La mise en scène de la cinéaste exploite habilement à l’écran tous les sens qu’Ava développe au fur et à mesure que sa vue baisse. On sent sous sa main la fourrure du chien qu’elle a décidé d’adopter ; on sent le vent s’engouffrer dans ses cheveux lourds de sel ; on sent l’odeur de la peau chaude du garçon qu’elle a décidé d’aimer. Cette sensualité poussée à l’extrême fait la force du film, qui dès lors nous habite bien au-delà de sa narration très simple. Il en va de même de l’érotisme dont Mysius charge le premier amour qu’elle filme : ce qui pourrait demeurer un récit assez quelconque s’incarne à l’écran grâce à la franche candeur avec laquelle la réalisatrice capte la beauté de ses jeunes acteurs, dans une dimension charnelle et généreuse devenue elle aussi trop rare à l’écran. Ici la sexualité est joyeuse et libre, délestée des angoisses et des malaises que l’on prête trop souvent aux jeunes adolescents au cinéma. On ne peut s’empêcher de penser, bien sûr, que seule une jeune femme derrière la caméra pouvait capter avec une telle audace la présence irradiante de son actrice – fascinante Noée Abita, un peu plus âgée que son personnage, mais mineure tout de même.

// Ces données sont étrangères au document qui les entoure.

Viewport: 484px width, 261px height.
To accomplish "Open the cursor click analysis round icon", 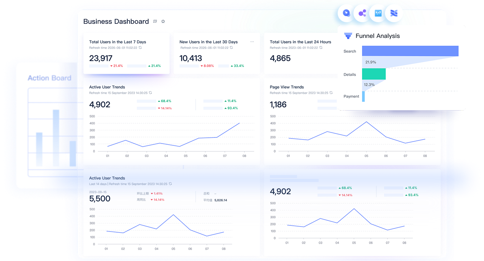I will click(x=346, y=13).
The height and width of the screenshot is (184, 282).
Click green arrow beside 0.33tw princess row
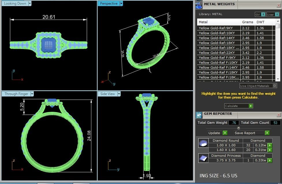point(270,160)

Mais Ava n’est pas seulement l’histoire d’une jeune fille qui fait face à un handicap ou d’un premier amour. Sans imposer le moindre discours didactique à son film, Léa Mysius renvoie l’écho d’une certaine jeunesse. La cécité galopante d’Ava n’est pas sans évoquer bien sûr un futur assombri. L’horizon de la jeune fille rétrécit littéralement, renvoyant métaphoriquement et discrètement à l’absence de perspectives d’une génération. Comment accepter de grandir lorsque l’on a 13 ans et que l’on découvre peu à peu la noirceur qui gangrène le monde ? C’est la grave question que pose Ava. Et là encore, la force du film est de ne pas sombrer dans l’accablement, de refuser de se complaire dans la morosité. Guerrière lumineuse, hors-la-loi amoureuse, Ava n’a peur de rien, et rien n’aura raison de l’avidité avec laquelle elle se lance corps et âme dans la vie, pas plus que de la confiance avec laquelle elle tend la main à l’autre. L’air de rien, par les temps qui courent, le geste est plus courageux qu’il n’y paraît…

 

Ava est distribué par FunFilm. Le film, qui a remporté la Louve d’Or du dernier FNC, est encore à l’affiche pour quelques jours : lundi 23, mardi 24 et mercredi 25 octobre à 21h30 à la Cinémathèque québécoise.